The suspension of trading for Alibaba Group Holding’s (BABA) owned Sun Art Retail Group has sparked speculation about a potential divestment of Alibaba’s stake in the hypermarket operator. This news comes from SCMP reports, which suggest that Alibaba might be looking to offload its holdings in Sun Art.
Back in October 2020, Alibaba acquired a controlling stake in Sun Art from the French Mulliez family for a hefty 28 billion Hong Kong dollars ($3.6 billion). Now, SCMP, citing Bloomberg, reports that Sun Art has received preliminary offers from private equity firms like DCP Capital and Hillhouse Investment.
China’s recent stimulus plans, aimed at boosting demand, have provided a much-needed boost to Chinese companies. Analysts like Shawn Yang of Arete Research and Appaloosa Management founder David Tepper believe Alibaba is poised to be a major beneficiary of these stimulus efforts, thanks to its strong market position.
However, Sun Art has faced challenges in recent times, with its topline revenue declining by 13.3% in the year ended March 31 to 72.6 billion yuan ($10.3 billion). This downturn can be attributed to the contraction of its supply chain business and store closures.

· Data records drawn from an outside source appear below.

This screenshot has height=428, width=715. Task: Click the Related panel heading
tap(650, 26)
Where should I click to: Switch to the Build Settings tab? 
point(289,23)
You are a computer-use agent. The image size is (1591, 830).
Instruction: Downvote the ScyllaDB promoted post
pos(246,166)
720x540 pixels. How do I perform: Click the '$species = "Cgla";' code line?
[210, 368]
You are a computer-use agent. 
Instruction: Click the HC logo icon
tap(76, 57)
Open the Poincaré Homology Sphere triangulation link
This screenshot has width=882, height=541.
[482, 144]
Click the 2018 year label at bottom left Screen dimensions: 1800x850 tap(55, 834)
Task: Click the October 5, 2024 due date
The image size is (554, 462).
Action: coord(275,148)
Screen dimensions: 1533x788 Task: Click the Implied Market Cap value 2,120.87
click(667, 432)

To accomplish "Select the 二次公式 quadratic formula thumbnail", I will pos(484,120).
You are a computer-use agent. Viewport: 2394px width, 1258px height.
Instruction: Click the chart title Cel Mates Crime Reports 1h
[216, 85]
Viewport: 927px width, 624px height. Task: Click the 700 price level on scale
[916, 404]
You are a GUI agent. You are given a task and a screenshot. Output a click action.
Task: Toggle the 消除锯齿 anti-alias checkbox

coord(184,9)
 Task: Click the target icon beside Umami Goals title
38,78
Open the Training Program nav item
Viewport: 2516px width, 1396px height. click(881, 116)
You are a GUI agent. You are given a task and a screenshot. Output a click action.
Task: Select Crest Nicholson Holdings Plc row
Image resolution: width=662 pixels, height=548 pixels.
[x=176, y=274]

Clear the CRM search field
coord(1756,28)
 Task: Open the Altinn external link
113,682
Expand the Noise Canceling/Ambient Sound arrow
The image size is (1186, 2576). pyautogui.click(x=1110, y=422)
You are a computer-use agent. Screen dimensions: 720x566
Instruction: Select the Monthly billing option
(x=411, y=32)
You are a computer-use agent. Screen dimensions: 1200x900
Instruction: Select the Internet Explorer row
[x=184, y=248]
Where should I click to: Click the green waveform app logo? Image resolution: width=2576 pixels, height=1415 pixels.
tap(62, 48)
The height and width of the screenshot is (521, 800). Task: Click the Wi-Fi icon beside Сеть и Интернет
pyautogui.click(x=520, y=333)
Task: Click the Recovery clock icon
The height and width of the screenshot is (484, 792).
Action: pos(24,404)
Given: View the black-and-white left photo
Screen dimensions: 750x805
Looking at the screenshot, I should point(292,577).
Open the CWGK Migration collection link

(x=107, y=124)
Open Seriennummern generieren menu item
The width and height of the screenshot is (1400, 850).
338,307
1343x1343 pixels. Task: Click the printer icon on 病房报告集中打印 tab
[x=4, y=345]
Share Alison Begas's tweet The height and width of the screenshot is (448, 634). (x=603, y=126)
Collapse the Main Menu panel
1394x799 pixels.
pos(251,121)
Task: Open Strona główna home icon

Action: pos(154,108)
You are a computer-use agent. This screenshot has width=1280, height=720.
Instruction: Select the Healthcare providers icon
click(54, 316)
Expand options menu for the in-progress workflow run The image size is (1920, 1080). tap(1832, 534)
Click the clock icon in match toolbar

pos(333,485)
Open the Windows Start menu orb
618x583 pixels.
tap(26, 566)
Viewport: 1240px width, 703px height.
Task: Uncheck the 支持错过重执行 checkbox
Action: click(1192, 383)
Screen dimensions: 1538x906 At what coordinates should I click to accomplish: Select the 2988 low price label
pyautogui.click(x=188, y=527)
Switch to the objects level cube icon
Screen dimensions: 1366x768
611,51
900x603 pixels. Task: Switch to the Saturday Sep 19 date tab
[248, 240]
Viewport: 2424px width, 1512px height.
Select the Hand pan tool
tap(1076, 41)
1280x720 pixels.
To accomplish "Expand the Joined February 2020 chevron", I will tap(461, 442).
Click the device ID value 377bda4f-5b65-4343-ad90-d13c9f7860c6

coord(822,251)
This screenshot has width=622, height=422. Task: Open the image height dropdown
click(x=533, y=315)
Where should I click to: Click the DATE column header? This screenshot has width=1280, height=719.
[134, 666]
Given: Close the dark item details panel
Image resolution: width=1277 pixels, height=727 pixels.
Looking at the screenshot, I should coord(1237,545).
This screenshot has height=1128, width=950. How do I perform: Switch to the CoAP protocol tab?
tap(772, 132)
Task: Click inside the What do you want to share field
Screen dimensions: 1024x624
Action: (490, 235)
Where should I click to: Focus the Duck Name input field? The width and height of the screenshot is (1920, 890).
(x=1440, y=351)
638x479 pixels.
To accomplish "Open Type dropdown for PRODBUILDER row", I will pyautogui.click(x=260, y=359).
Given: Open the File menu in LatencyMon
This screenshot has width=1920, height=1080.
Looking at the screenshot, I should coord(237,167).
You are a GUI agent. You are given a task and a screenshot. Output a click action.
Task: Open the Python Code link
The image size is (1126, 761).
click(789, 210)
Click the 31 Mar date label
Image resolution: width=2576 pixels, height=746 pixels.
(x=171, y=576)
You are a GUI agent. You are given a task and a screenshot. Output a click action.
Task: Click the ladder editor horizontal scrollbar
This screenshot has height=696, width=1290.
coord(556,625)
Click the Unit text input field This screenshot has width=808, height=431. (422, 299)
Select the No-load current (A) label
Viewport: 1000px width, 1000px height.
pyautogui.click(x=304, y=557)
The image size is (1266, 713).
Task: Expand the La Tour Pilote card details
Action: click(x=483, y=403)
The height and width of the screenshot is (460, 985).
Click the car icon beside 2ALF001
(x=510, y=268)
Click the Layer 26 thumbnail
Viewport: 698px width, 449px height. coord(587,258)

Despite these challenges, Alibaba reported a 4% growth in its fiscal first-quarter 2024 topline revenue, reaching $33.47 billion. While this fell short of analyst expectations of $34.81 billion, it highlights Alibaba’s continued growth, particularly in its international commerce retail business, which saw a remarkable 38% increase to $3.26 billion.
This focus on international expansion suggests a strategic shift for Alibaba, potentially signaling its intention to diversify its revenue stream beyond the Chinese market.
On Tuesday, BABA stock saw a 1.74% increase, closing at $107.97. This positive market response indicates investors’ confidence in Alibaba’s future prospects, despite the uncertainties surrounding the Sun Art divestment.